TEXT PROVIDED –
┌──

United States District Court, D. Arizona

December 2, 2016

Christine Arnold, et al., Plaintiffs,
Standard Pacific of Arizona Incorporated, et al., Defendants.



         Plaintiff Christine Arnold asks the Court to award attorneys' fees and costs against Defendants Standard Pacific of Arizona, Inc. and HSP Arizona, Inc. pursuant to Federal Rule of Civil Procedure 54(d) and Local Rule 54.2(b). Doc. 31. The motion has been fully briefed (Docs. 31, 32, 33, 36), and neither party has requested oral argument. For the reasons that follow, the Court will grant Plaintiff's motion in part.

         I. Background.

         Plaintiff purchased a single-family home in Avondale, Arizona, entering into a purchase contract with Defendant Standard Pacific of Arizona, Inc. Doc. 25 at 18. The purchase contract and addenda provided that any disputes, claims, or controversies relating to the contract would be settled by arbitration, which in turn would be governed by the procedures set forth in the contract's limited warranty. Doc. 20-2 at 9. According to this warranty, Defendants contracted with an entity known as Professional Warranty Service Corporation (“PWC”), and PWC alone would select the service that would arbitrate any potential claims. Doc. 25. The contract also contained a fallback provision that would take effect if the arbitration provision was determined unenforceable. Id. at 26. The fallback provision stated that any disputes between the parties would be submitted to the American Arbitration Association (“AAA”). Id.

         In August 2015, Plaintiff filed a demand for arbitration with the AAA, alleging construction defects in her home. Doc. 16, ¶ 20. Defendants filed a motion to dismiss, alleging that Plaintiff was not entitled to proceed under the fallback provision because the warranty arbitration provision had not been found invalid. Id., ¶ 21. Jeffrey S. Cates, the arbitrator appointed by the AAA, granted the motion and stayed the arbitration. Doc. 20-6 at 3. Plaintiff then filed a complaint with this Court seeking declaratory relief concerning the validity and enforceability of the warranty arbitration provision. Doc. 1. The Court granted summary judgment in favor of Plaintiff and found that the provision was unenforceable as a matter of law. Doc. 29.

└──

OBJECTIVE –
Restate the passage of the court order above starting at "Plaintiff Christine Arnold" and ending at "I. Background.", swapping "oral argument" for "a hearing".

GIVEN ENTRIES –
┌──

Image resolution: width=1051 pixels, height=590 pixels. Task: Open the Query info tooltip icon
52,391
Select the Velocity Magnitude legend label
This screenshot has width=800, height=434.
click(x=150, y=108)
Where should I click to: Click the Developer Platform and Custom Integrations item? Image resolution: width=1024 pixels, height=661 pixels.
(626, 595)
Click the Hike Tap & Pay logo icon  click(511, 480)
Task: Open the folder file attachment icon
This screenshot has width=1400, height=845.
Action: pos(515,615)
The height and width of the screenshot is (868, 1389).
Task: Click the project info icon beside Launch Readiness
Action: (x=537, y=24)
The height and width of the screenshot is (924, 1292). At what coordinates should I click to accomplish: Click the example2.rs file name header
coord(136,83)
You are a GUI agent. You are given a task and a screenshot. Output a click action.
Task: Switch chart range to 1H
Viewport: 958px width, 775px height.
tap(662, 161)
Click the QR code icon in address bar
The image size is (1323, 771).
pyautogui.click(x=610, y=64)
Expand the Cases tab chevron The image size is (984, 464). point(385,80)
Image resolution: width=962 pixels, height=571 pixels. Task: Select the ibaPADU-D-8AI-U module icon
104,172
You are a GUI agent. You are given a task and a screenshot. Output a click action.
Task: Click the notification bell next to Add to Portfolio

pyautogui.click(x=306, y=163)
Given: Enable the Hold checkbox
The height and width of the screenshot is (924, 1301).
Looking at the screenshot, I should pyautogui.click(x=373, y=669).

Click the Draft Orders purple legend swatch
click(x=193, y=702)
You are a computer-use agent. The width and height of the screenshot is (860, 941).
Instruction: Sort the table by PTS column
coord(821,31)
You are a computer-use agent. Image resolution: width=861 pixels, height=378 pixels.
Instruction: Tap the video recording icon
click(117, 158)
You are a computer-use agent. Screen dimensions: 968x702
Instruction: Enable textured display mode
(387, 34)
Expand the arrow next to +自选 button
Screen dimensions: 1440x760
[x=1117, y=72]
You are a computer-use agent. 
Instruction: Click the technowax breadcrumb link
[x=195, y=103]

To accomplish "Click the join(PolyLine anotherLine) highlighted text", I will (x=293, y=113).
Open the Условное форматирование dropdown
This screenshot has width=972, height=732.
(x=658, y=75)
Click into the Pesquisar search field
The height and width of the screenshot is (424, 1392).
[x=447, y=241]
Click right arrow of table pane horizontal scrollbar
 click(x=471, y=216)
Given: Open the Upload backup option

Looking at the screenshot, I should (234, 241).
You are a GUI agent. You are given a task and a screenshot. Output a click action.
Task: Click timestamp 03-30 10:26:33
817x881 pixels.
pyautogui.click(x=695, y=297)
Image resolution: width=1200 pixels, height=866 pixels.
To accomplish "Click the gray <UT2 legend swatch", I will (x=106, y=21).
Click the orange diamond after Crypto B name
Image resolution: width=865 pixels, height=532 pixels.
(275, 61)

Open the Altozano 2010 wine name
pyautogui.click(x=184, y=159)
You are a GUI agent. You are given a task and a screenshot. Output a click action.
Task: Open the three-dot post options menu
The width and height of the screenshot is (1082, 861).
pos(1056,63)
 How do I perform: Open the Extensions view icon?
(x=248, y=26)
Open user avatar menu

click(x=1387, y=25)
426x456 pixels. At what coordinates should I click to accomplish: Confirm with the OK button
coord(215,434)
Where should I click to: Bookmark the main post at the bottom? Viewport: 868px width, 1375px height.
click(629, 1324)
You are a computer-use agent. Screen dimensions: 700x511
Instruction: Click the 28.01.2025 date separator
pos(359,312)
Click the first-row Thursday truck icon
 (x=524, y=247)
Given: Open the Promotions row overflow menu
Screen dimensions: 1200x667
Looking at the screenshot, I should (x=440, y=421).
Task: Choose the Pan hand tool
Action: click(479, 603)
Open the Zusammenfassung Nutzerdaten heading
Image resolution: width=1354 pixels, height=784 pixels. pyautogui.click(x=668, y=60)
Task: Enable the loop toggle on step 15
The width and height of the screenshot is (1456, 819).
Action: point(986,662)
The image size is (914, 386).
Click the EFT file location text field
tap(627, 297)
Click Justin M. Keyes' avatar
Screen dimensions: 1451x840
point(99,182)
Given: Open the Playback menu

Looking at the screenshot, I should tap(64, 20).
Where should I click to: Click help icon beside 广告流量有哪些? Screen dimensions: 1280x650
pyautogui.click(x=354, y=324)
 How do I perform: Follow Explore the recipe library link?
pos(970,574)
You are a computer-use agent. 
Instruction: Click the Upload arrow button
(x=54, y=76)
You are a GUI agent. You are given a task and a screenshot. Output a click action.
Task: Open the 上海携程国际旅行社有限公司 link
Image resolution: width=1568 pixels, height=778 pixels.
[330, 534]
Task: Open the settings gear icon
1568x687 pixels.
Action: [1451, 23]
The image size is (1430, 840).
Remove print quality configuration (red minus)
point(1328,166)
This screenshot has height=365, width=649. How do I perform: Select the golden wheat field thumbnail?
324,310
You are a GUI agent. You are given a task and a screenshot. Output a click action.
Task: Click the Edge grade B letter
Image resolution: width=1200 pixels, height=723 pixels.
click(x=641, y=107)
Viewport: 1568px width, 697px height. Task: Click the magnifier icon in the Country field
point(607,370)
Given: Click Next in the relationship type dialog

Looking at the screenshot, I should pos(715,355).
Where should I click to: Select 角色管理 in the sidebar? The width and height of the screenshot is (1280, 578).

└──

SOLUTION TO THIS PROBLEM –
Plaintiff Christine Arnold asks the Court to award attorneys' fees and costs against Defendants Standard Pacific of Arizona, Inc. and HSP Arizona, Inc. pursuant to Federal Rule of Civil Procedure 54(d) and Local Rule 54.2(b). Doc. 31. The motion has been fully briefed (Docs. 31, 32, 33, 36), and neither party has requested a hearing. For the reasons that follow, the Court will grant Plaintiff's motion in part.

         I. Background.